Progress in understanding the mechanisms of the idiosyncratic drug induced liver injury (iDILI) was highlighted in a scientometric investigation on the knowledge mapping of iDILI throughout the world, but uncertainty remained on metabolic risk factors of iDILI, the focus of the present review article. For the first time, a quantitative analysis of 3312 cases of iDILI assessed for causality with RUCAM (Roussel Uclaf Causality Assessment Method) showed that most drugs (61.1%) were metabolized by cytochrome P450 (CYP) isoforms: 49.6% by CYP 3A4/5, 24.6% by CYP 2C9, 13.2% by CYP 2E1, 7.3% by CYP 2C19, 3.5% by CYP 1A2 and 1.8% by CYP 2D6. Other studies showed high OR (odds ratio) for drugs metabolized by unspecified CYPs but the iDILI cases were not assessed for causality with RUCAM, a major shortcoming. In addition to critical comments on methodological flaws, several risk factors of iDILI were identified such as high but yet recommended daily drug doses, actual daily drug doses taken by the patients, hepatic drug metabolism and drug lipophilicity. These risk factors are subject to controversies by many experts seen critically also by others who outlined that none of these medication characteristics is able to predict iDILI with high confidence, leading to the statement of an outstanding caveat.

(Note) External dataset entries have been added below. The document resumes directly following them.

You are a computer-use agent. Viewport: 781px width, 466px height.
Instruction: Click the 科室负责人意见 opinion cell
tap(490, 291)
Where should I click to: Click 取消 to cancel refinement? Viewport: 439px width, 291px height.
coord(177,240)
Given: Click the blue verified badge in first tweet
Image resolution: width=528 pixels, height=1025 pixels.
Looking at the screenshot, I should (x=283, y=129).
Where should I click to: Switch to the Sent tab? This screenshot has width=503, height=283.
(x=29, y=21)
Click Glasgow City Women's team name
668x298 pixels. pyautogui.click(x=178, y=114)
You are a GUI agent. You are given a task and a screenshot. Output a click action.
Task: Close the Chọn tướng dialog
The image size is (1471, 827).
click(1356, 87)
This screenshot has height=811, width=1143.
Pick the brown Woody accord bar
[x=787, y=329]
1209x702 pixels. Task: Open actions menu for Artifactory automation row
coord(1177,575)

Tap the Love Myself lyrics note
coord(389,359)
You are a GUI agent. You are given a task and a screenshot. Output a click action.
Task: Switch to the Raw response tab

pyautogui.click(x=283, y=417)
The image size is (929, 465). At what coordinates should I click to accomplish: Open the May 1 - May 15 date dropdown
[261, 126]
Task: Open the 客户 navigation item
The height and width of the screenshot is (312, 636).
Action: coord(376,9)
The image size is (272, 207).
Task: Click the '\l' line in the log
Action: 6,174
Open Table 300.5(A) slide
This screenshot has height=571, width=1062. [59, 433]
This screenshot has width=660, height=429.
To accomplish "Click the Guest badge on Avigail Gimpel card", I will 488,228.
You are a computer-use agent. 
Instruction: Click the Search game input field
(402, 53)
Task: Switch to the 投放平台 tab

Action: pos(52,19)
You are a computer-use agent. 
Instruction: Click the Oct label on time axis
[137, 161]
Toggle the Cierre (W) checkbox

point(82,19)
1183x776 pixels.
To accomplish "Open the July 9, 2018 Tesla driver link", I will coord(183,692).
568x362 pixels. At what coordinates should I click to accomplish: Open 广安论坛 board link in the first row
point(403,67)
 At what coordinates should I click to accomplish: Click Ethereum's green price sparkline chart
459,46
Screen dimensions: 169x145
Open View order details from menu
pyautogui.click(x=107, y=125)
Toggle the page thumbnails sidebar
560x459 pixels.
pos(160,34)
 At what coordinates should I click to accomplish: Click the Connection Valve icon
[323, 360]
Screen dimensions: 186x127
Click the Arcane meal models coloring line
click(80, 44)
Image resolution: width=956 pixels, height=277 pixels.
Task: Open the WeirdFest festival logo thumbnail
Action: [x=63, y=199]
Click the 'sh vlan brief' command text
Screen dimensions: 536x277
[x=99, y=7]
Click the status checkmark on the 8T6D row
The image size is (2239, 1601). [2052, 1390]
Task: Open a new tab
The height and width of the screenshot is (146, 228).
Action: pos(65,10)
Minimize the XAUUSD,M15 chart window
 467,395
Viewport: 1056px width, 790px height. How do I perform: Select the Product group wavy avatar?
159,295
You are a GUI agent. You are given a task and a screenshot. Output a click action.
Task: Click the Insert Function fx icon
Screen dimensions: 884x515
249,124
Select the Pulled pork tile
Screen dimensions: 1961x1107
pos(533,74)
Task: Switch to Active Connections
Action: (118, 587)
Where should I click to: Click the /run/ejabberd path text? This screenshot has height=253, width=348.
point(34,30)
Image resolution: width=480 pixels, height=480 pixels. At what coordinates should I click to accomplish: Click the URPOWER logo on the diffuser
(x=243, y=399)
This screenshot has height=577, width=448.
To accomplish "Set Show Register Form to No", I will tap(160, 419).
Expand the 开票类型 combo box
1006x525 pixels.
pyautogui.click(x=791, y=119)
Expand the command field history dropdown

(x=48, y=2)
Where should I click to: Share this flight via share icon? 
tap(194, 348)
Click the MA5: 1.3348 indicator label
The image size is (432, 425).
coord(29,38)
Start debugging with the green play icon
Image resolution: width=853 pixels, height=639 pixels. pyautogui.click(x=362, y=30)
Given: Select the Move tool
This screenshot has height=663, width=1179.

It was also argued that all previous studies lacked comprehensive data because the number of examined drugs was relatively small as compared to the number of approved new molecular entities or currently used oral prescription drugs. In conclusion, trends are evident that some metabolic parameters are likely risk factors of iDILI but strong evidence can only be achieved when methodological issues will be successfully met.